The existence of multiple candidates in the Democratic primary race means that the party is hopelessly splintered.
As a moderate in this party, I read this as saying the following:
Shut up. Because you’re not picking my candidate, you’re sinking us all. Take MY hand, Luke!
Suddenly I am reminded of what was happening in the Connecticut Senate primary in 2006 between Joe Lieberman and Ned Lamont, when the party really WAS hopelessly splintered. An incumbent Senator lost the primary, yet remained in the race and eventually recaptured his seat. So the question is: why did the party splinter in Connecticut?

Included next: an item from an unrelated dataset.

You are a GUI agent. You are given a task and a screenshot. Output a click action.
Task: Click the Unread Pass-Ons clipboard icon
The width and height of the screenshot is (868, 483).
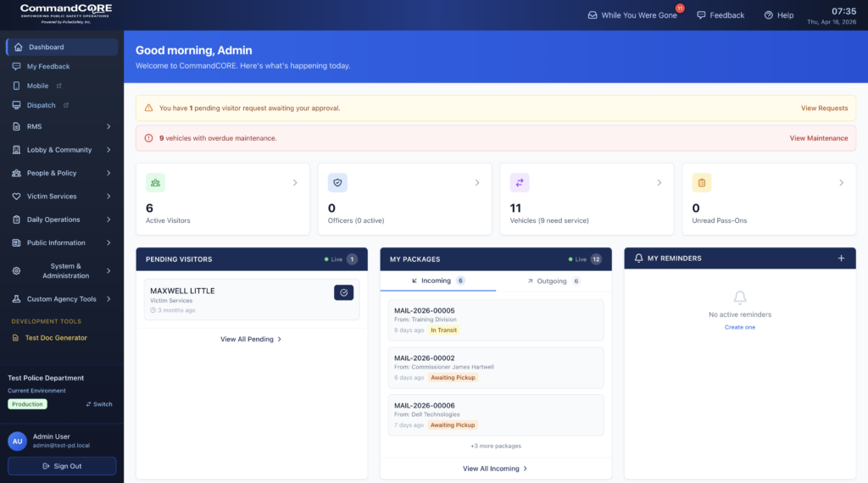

Of course, the answer could never be that out-of-state activists like Duncan Black himself, as joined by Jane Hamsher, Markos Moulitsas, and their attendant casts of thousands simply loathed and despised Joe Lieberman and everything he did and said. The answer could never be that they would attempt anything in their power to influence the election of a Senator not in their state. The answer could never be that, without their constant and unwavering support, Ned Lamont would not have defeated Lieberman in the primaries in the first place. The answer could never be that they themselves designed the blueprint for the hopeless splintering of our party when they scribed a bright dividing line, between the moderate wing and the progressive wing, that none shall pass without suffering near-permanent damage to their political careers.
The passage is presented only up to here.